ASSIGNED TASK -
Isolate every line in the records below with "browser" in it.

INPUT FOR THIS TASK -

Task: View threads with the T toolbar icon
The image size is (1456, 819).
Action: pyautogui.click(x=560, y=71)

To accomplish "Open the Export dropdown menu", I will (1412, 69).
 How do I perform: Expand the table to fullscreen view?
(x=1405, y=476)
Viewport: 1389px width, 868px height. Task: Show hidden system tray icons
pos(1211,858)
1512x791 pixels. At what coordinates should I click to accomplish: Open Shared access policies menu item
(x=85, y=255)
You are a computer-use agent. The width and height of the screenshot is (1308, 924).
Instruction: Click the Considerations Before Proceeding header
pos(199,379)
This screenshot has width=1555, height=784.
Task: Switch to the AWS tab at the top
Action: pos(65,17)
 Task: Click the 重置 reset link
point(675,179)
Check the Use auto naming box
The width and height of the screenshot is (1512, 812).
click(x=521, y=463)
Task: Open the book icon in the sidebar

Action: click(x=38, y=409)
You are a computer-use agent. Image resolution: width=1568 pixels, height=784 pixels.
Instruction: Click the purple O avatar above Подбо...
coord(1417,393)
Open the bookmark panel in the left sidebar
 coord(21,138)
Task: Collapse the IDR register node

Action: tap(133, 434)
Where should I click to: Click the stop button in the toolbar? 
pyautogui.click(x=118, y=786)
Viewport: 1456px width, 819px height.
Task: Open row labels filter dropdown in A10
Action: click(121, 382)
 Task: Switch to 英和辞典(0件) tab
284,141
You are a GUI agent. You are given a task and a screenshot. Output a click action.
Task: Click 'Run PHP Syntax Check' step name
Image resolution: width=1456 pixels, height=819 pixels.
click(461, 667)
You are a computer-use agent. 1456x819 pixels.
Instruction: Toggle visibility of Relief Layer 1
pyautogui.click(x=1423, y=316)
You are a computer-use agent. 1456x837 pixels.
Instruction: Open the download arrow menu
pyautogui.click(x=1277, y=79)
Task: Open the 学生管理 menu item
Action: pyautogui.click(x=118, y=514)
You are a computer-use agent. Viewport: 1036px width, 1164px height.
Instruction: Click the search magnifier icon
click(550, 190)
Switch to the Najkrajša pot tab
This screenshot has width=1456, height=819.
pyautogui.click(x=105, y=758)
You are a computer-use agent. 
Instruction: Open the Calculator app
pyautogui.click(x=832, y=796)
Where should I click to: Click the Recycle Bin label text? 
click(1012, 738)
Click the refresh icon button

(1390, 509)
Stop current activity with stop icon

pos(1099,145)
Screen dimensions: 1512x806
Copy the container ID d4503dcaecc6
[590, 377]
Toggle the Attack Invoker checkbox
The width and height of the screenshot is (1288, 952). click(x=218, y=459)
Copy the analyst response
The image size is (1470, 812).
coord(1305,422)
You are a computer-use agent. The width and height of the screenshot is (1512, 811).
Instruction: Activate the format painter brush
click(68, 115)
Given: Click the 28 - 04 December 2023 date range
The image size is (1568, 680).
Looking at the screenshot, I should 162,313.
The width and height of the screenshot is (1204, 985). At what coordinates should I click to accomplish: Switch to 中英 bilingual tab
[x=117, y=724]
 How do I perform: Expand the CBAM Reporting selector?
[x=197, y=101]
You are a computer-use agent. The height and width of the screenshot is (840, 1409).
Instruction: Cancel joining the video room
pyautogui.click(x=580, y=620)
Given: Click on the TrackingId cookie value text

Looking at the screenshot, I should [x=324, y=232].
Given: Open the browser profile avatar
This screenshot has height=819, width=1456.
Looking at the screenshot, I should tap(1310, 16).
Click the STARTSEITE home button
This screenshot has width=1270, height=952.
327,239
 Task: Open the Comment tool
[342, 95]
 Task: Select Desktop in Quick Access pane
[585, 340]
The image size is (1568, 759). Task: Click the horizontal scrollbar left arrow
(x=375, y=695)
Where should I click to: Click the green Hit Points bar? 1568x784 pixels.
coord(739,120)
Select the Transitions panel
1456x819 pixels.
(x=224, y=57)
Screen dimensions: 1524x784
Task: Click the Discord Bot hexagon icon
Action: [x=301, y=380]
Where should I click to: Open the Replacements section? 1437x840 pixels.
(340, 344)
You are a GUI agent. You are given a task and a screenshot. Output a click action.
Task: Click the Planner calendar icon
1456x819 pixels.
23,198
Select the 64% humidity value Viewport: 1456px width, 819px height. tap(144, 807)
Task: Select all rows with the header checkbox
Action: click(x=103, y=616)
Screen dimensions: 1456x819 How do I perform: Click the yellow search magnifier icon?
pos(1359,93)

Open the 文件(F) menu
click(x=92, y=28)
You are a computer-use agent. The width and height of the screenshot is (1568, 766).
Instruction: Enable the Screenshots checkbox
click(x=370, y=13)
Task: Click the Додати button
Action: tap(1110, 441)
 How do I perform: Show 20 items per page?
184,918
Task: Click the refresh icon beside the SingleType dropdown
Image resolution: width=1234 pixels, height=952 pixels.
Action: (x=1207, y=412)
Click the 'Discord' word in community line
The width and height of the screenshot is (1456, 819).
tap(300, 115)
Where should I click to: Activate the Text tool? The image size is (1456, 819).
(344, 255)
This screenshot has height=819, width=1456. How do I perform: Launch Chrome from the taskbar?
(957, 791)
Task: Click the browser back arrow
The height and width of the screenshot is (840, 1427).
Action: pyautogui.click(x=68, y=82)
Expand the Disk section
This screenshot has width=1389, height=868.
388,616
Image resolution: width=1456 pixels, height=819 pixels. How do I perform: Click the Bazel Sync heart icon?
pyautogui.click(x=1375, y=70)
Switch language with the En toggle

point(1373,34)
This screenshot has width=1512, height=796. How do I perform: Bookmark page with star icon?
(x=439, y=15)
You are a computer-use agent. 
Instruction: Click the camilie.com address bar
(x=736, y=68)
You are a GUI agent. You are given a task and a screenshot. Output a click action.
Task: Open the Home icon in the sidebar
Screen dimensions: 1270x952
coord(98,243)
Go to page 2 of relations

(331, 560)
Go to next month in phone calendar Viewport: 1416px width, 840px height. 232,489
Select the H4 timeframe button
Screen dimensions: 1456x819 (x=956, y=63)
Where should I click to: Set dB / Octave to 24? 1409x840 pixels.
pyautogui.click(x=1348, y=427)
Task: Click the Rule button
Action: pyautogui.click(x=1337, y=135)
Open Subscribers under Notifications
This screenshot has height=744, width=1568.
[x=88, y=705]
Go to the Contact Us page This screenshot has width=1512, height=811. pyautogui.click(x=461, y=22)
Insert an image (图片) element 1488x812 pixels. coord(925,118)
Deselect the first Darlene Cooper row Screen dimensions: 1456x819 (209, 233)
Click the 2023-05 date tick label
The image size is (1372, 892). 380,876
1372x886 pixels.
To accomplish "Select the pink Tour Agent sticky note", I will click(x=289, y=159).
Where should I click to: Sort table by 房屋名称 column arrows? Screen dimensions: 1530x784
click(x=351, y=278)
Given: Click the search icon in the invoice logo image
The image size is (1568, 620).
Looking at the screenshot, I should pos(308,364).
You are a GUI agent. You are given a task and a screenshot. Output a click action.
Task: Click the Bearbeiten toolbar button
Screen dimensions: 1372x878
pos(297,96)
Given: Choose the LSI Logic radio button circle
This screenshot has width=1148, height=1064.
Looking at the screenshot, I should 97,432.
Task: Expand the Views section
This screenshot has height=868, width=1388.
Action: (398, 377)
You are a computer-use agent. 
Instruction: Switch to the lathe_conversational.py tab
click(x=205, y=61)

EXERCISE SOLUTION -
Given: Open the browser profile avatar
Task: Click the browser back arrow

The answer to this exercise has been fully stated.